Task brief:
Beginning with the line that has "Task: Click False", write out each line down to the end of the records below exactly, and include no pictures.

### Information

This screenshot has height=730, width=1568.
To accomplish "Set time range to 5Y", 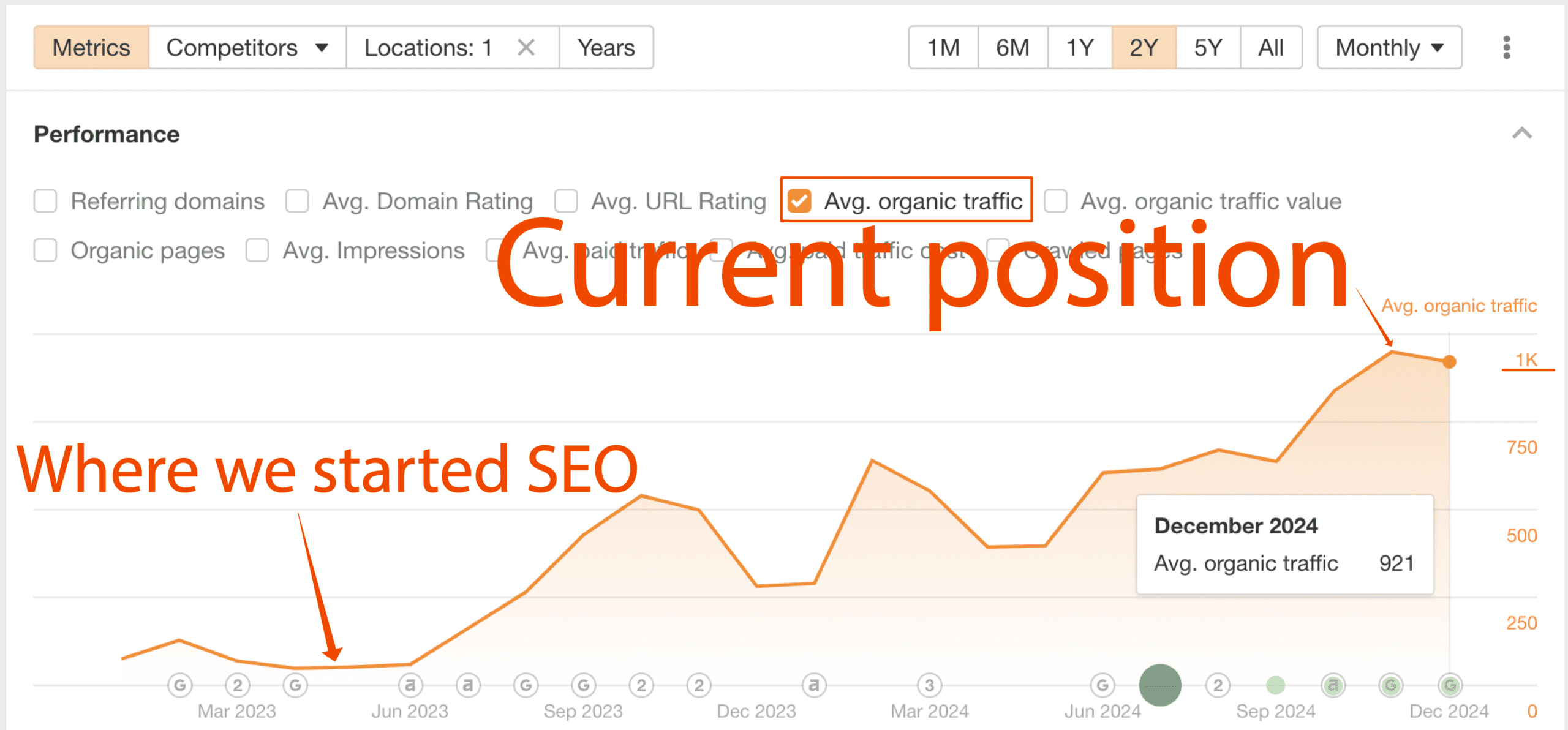I will pos(1208,47).
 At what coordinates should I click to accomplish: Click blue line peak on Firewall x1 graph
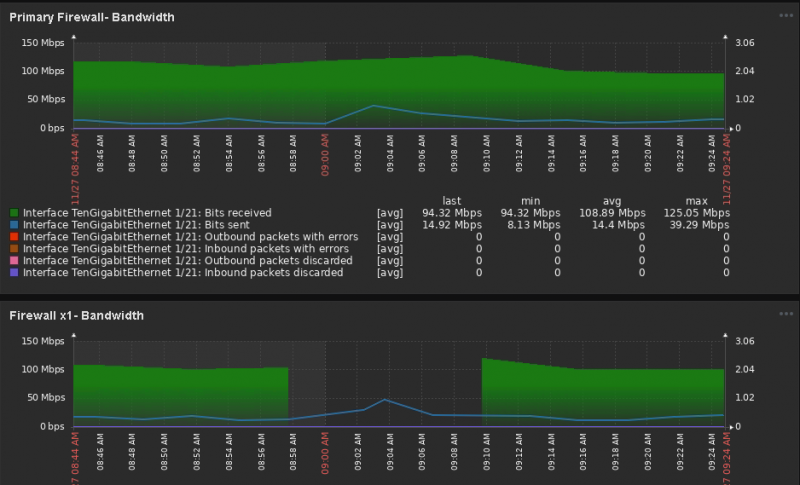[385, 399]
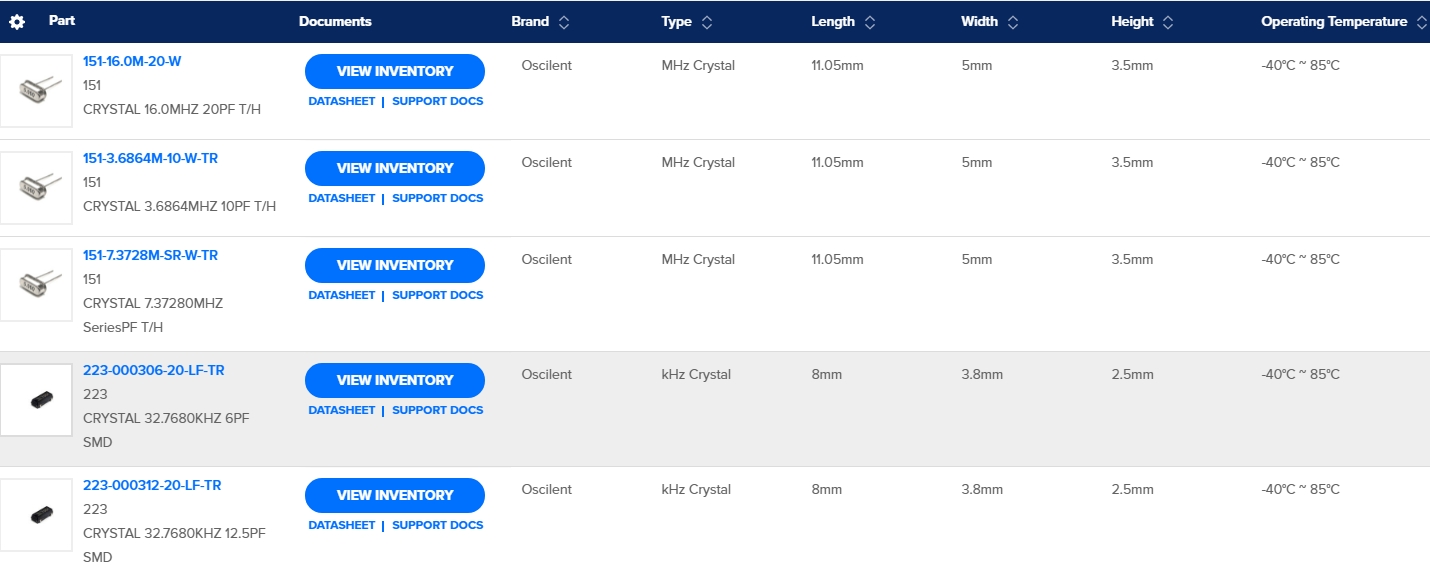Sort by Length column arrows
The width and height of the screenshot is (1430, 571).
click(870, 22)
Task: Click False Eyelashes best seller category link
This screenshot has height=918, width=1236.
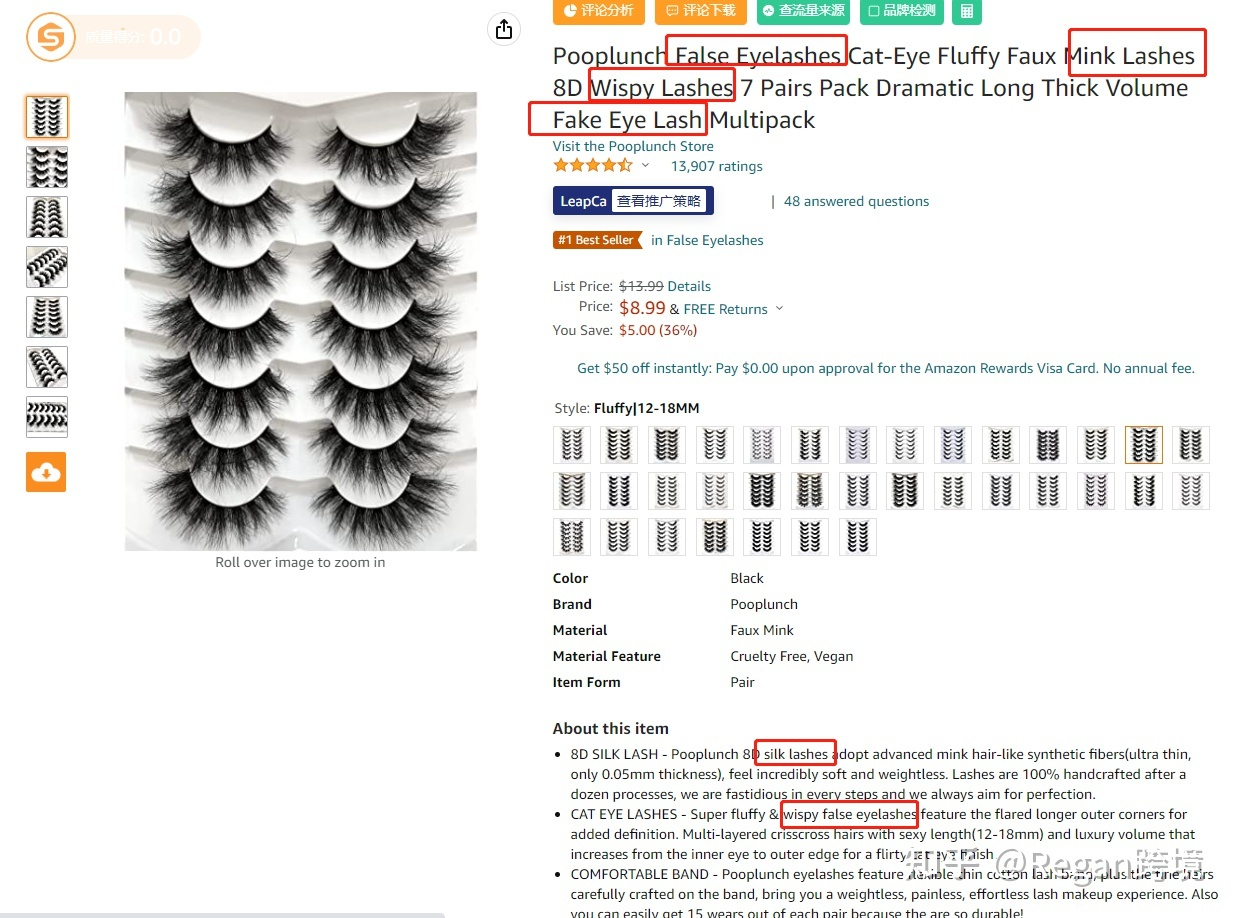Action: pyautogui.click(x=707, y=240)
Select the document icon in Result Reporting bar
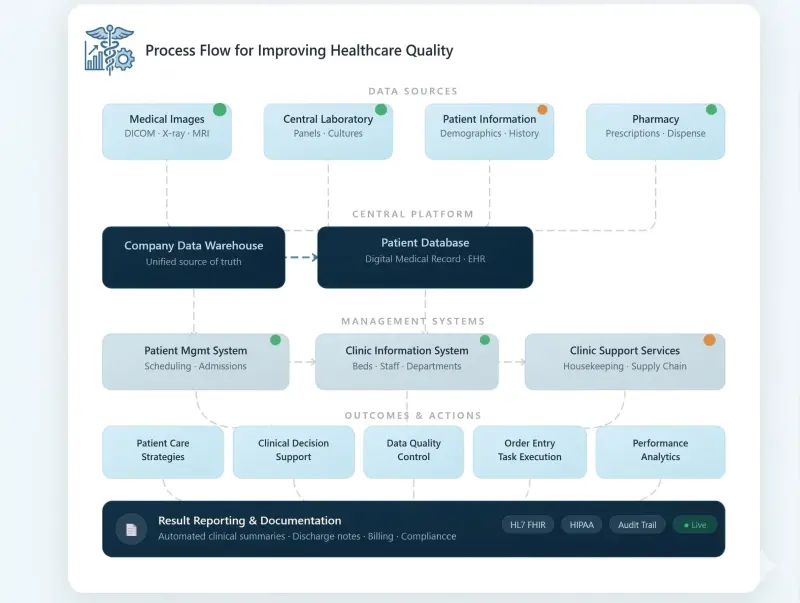Image resolution: width=800 pixels, height=603 pixels. click(131, 528)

######

Expected output:
Task: Click False Eyelashes best seller category link
This screenshot has height=918, width=1236.
Action: pyautogui.click(x=707, y=240)
Select the document icon in Result Reporting bar
Image resolution: width=800 pixels, height=603 pixels. click(131, 528)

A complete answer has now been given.